A, plot of mEPSC frequency vs. time for a representative P10 neuron perfused in zero Ca²⁺ and 3 mm Mg²⁺ solution, illustrating a significant rise in mEPSC frequency after application of 2 μm capsaicin (bar). B, at P10, prior application of dantrolene sodium (30 μm; n = 3), caffeine (20–30 mm; n = 8) or FCCP (2 μm; n = 5) failed to prevent the significant increase in mEPSC frequency by capsaicin (2 μm) under zero-Ca²⁺ conditions (**P < 0.001; ANOVA). The capsaicin effect also persists despite pre-exposure of the slice to the membrane permeable Ca²⁺ chelator BAPTA AM (50 μm) for 10–15 min (n = 6; **P < 0.001).

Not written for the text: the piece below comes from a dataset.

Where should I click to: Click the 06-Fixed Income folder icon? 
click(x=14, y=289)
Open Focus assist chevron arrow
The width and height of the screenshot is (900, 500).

Figure 5. Capsaicin inhibits electrically evoked EPSCs in the superficial laminae of the neonatal dorsal horn

A, examples of evoked EPSCs (eEPSCs) recorded in a lamina I-II neuron at P10 in response to electrical stimulation of the attached dorsal root (threshold: 69 μA, 50 μs; latency: 10.5 ms). In this cell, a complete block of both the early and late components of the eEPSC accompanies the increased sEPSC frequency seen after capsaicin (2 μm). B, representative EPSCs evoked in a deep (lamina III-IV) dorsal horn neuron (threshold: 70 μA, 50 μs; latency: 3.4 ms) illustrating the lack of effect of capsaicin on eESPC amplitude.

Figure 6. Capsaicin elicits action potentials in superficial dorsal horn neurons during the first postnatal week

In current clamp, cells were maintained at V_m=−60 to −65 mV with DC injection and 2 μm capsaicin was subsequently bath applied at the indicated times to P1 (A) or P5 (B) neurons.